Pesan Eks Presiden Rusia: Kami Gunakan Senjata Nuklir Untuk Pertahankan Diri

Bangun Santoso | Suara.com

Rabu, 28 September 2022 | 13:35 WIB
Pesan Eks Presiden Rusia: Kami Gunakan Senjata Nuklir Untuk Pertahankan Diri
Dmitry Medvedev (kiri) dan Presiden Rusia Vladimir Putin saling berbicara saat mereka menghadiri upacara peletakan rangkaian bunga memperingati serangan Nazi Jerman tahun 1941 di Makam Prajurit Tak Dikenal di Moskow, Rusia, Sabtu (22/6/2019). (REUTERS/Evgenia Novozhenina/wsj/cfo/ via Antara)

Suara.com - Moskow dapat menggunakan senjata nuklir untuk mempertahankan diri, kata mantan Presiden Rusia Dmitry Medvedev pada Selasa (27/9/2022), beberapa hari setelah dia menegaskan bahwa segala cara dapat digunakan untuk melindungi wilayah yang tergabung dalam wilayah Rusia.

Menurut doktrin militer negara itu, Rusia dapat menggunakan nuklirnya jika negara itu sendiri atau sekutunya diserang dengan senjata yang sama atau jika keberadaan Rusia terancam, tulis Medvedev, wakil ketua Dewan Keamanan Rusia, di Telegram.

Disadur dari kantor berita Anadolu, dia juga memperingatkan Barat agar tidak membantu Ukraina mendapatkan senjata nuklir, dan menekankan bahwa itu mungkin memiliki konsekuensi yang parah.

"Jika ancaman terhadap Rusia melebihi batas bahaya yang ditetapkan, kami harus meresponsnya," lanjut dia.

Medvedev meragukan bahwa NATO akan ikut campur dalam konflik Rusia-Ukraina bahkan dalam skenario nuklir, dan mengatakan bahwa Washington, London dan Brussels lebih mementingkan keamanan mereka sendiri "daripada nasib Ukraina yang sekarat."

“Pasokan senjata modern hanyalah bisnis untuk negara-negara Barat berdasarkan kebencian terhadap kita.
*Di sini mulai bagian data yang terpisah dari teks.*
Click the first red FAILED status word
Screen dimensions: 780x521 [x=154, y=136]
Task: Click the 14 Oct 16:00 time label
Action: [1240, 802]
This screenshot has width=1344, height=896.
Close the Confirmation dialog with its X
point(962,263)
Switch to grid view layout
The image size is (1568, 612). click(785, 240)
Tidak lebih dari itu. Para demagog di luar negeri dan Eropa tidak akan mati dalam kiamat nuklir. Oleh karena itu, mereka akan menelan penggunaan senjata apa pun dalam konflik saat ini," kata dia.

Republik Luhansk dan Donetsk yang dideklarasikan sendiri di Ukraina, bersama dengan bagian Zaporizhzhia dan Kherson yang dikuasai Rusia, mengadakan referendum untuk bergabung dengan Rusia, sebuah langkah yang menurut komunitas internasional ilegal dan tidak akan diakui.

Pekan lalu Presiden Rusia Vladimir Putin mengumumkan mobilisasi militer parsial, memanggil hingga 300.000 tentara cadangan untuk ditempatkan di Ukraina, sebuah langkah yang dilihat sebagai eskalasi perang yang dimulai pada Februari. (Sumber: Anadolu)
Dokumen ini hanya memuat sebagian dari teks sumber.